• AUFGABEN:
A) Beantworten Sie anhand des Auszugs über Influencer die folgenden Fragen:
(i) Welches Wort glaubt die Ich-Figur zunächst statt „Influencer“ gehört zu haben?
(ii) Wonach riecht Mike laut dem Auszug?
(iii) Welches deutsche Wort könnte man statt „Travel“ verwenden?
B) Übertragen Sie aus den Datensätzen den Abschnitt, der mit der Zeile beginnt, die „Image resolution: width=2576 pixels, height=753“ enthält, und mit der Zeile endet, die „Looking at the screenshot, I should (1027, 42).“ enthält. Beide Zeilen gehören dazu. Schreiben Sie jede Zeile unverändert ab und geben Sie nur diese Zeilen wieder.

• AUSGEWÄHLTER AUSZUG:
━━━━━━━━━━━━━━━━━━━━━━━━━━━━━━
«Influencer»,
hüstelt Mike ins Telefon, «Influencer.» Da er auch nach Eukalyptus und Menthol,
sowie nach Ricola riecht (meine bölloide Telefongeruchswahrnehmungsfähigkeit
wurde schon erwähnt), sage ich zu ihm: «Schätzchen, wenn du die Grippe hast,
dann lege dich ins Bett und kuriere dich aus.» «Wieso denn die Grippe?» «Na, du
riechst nach Kräutern; und ausserdem hast du ja Influenza gesagt.» Mike lacht aus voller Kehle: «Ich habe
keineswegs Influenza, sondern Influencer gesagt.» «Was ist denn das?»
entfährt es mir. Mike lacht, hustet, lacht, hustet, lacht und sagt dann: «Gehe
mal ins Netz und gucke dir das an, und dann meldest du dich wieder.
Was ich dann
auch mache.
Ein
Influencer oder eine Influencerin ist ein Mensch, der wahnsinnig viel im
Internet schreibt und postet, damit Einfluss (daher der Name) auf andere
gewinnt und somit viele, viele, viele Follower hat. Die Influencerei tobt sich
vor allem in drei Bereichen aus:
Mode
Travel (man
könnte auch das gute alte deutsche Wort «Reise» verwenden, aber das ist eben
nicht hip)
━━━━━━━━━━━━━━━━━━━━━━━━━━━━━━
• DATENSATZAUSZÜGE:
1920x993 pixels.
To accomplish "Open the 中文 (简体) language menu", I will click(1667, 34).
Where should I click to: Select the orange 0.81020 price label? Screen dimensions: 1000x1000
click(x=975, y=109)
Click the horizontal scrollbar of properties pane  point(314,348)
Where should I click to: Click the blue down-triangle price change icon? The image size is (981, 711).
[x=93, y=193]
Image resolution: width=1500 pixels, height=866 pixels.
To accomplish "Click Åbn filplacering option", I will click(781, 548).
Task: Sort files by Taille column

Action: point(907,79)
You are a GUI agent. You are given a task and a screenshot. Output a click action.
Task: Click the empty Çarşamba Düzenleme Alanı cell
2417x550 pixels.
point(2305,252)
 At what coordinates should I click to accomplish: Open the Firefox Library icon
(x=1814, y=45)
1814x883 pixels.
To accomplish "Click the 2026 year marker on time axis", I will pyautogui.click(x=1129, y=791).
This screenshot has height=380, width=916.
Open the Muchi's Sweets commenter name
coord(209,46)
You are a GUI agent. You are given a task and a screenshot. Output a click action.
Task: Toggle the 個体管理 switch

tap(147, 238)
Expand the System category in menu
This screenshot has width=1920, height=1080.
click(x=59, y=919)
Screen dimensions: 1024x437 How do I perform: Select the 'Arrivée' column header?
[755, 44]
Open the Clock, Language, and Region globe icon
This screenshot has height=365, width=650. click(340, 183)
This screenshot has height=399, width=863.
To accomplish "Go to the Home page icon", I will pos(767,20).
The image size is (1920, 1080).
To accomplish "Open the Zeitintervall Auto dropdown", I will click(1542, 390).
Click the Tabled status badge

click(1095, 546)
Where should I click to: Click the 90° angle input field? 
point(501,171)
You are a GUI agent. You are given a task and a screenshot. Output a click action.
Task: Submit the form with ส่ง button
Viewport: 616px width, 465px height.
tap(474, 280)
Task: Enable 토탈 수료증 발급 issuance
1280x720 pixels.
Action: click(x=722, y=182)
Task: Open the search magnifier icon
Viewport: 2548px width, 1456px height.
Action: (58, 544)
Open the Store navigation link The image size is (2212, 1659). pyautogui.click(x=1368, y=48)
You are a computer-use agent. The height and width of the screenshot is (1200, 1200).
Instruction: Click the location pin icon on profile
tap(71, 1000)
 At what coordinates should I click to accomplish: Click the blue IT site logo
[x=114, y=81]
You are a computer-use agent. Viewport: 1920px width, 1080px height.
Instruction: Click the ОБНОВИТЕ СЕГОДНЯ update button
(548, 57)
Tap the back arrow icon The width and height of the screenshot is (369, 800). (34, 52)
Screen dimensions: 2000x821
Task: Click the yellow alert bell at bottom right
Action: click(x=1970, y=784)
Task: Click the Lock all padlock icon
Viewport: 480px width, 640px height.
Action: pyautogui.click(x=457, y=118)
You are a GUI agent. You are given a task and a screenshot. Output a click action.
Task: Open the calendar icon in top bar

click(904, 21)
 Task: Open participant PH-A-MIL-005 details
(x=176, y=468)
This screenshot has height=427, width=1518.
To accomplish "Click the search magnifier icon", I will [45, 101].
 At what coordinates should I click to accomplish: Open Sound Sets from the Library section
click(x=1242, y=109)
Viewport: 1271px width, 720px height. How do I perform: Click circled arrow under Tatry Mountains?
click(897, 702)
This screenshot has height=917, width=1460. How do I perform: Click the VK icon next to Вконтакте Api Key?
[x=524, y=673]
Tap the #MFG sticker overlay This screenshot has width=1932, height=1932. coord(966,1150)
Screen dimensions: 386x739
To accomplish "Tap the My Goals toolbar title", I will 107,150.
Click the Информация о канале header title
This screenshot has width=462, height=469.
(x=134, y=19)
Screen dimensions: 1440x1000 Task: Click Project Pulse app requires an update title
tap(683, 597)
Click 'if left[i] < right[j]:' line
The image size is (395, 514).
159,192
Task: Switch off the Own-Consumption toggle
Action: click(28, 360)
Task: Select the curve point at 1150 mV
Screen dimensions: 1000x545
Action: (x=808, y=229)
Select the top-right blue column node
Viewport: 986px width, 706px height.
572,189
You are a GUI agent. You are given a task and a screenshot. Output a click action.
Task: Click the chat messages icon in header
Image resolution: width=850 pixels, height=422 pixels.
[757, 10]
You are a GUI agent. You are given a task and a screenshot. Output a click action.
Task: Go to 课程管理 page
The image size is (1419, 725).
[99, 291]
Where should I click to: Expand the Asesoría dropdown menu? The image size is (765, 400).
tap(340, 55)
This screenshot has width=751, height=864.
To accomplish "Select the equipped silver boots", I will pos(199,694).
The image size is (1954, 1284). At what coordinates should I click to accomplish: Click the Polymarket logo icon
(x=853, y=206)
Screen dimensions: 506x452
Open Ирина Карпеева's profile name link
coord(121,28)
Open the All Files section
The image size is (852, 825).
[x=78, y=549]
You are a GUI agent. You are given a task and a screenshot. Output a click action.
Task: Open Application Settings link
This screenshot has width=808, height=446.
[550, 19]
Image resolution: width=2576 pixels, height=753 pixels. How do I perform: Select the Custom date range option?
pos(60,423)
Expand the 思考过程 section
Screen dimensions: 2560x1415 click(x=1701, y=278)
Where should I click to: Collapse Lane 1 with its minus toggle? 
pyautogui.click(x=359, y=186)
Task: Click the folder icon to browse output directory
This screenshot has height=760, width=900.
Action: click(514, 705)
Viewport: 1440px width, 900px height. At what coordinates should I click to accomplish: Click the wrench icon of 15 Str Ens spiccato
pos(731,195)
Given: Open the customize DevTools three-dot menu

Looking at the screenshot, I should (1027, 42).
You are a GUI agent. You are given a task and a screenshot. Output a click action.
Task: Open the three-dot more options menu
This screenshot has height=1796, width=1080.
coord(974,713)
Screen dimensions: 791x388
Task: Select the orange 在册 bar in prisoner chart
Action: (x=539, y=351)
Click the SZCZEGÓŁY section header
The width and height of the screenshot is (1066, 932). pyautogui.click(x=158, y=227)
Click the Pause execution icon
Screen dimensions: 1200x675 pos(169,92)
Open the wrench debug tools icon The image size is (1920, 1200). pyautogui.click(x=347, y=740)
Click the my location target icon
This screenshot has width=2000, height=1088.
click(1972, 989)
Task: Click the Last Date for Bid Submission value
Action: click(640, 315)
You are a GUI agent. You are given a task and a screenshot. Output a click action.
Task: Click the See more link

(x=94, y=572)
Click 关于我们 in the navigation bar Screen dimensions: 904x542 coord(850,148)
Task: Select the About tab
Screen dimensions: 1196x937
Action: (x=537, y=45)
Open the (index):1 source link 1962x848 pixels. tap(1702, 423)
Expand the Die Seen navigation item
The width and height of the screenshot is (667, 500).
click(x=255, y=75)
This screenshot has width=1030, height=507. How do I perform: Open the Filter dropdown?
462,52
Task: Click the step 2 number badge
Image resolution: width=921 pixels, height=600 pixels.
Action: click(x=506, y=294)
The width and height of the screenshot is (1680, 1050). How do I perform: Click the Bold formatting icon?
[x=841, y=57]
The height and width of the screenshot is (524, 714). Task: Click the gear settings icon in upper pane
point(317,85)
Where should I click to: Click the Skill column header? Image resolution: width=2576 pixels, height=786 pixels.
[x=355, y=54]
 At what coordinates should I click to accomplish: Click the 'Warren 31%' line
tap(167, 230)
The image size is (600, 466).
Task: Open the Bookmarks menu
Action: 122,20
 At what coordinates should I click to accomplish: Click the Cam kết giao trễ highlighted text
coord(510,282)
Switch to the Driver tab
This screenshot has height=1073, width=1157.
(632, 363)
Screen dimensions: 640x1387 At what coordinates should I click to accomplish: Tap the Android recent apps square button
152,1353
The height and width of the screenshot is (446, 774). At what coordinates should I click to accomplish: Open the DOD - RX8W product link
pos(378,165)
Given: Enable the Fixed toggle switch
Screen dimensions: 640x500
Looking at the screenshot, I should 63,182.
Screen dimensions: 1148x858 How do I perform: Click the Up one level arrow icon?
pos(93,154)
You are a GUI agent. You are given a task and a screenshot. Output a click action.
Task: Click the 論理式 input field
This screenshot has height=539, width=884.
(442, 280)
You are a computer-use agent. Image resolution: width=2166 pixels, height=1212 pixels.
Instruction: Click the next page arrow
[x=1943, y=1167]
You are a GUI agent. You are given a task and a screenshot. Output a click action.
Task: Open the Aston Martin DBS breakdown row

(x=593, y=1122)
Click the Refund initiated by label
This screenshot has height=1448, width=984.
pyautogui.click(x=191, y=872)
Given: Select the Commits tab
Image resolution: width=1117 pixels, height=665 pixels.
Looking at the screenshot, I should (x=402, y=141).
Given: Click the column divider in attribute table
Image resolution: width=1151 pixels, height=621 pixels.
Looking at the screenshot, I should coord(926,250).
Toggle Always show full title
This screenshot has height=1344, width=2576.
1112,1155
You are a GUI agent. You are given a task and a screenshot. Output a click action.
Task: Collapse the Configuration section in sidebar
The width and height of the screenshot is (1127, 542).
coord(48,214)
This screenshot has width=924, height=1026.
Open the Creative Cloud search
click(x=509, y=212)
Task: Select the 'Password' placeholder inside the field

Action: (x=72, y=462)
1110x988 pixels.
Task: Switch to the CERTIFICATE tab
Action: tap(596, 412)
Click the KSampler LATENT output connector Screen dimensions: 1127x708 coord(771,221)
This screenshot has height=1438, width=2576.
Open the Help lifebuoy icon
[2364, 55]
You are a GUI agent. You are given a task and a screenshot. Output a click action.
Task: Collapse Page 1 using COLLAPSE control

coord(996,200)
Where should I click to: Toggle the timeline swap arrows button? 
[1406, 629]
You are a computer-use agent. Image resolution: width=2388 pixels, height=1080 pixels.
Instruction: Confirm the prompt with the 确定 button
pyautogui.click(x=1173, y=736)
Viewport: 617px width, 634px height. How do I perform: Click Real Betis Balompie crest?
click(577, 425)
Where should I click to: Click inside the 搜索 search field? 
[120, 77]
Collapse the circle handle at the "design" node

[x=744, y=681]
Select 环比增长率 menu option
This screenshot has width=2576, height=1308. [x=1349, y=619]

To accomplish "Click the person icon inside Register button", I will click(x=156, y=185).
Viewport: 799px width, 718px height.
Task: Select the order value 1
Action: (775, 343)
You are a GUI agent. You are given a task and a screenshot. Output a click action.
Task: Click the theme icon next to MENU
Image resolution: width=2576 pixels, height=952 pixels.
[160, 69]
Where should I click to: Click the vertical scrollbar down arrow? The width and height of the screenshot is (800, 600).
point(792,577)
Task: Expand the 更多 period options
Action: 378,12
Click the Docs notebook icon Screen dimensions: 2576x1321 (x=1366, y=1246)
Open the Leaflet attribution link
━━━━━━━━━━━━━━━━━━━━━━━━━━━━━━
• LÖSUNGEN:
A)
(i) Influenza
(ii) Nach Eukalyptus, Menthol und Ricola
(iii) Reise

B)
Image resolution: width=2576 pixels, height=753 pixels. How do I perform: Select the Custom date range option?
pos(60,423)
Expand the 思考过程 section
Screen dimensions: 2560x1415 click(x=1701, y=278)
Where should I click to: Collapse Lane 1 with its minus toggle? 
pyautogui.click(x=359, y=186)
Task: Click the folder icon to browse output directory
This screenshot has height=760, width=900.
Action: click(514, 705)
Viewport: 1440px width, 900px height. At what coordinates should I click to accomplish: Click the wrench icon of 15 Str Ens spiccato
pos(731,195)
Given: Open the customize DevTools three-dot menu

Looking at the screenshot, I should (1027, 42).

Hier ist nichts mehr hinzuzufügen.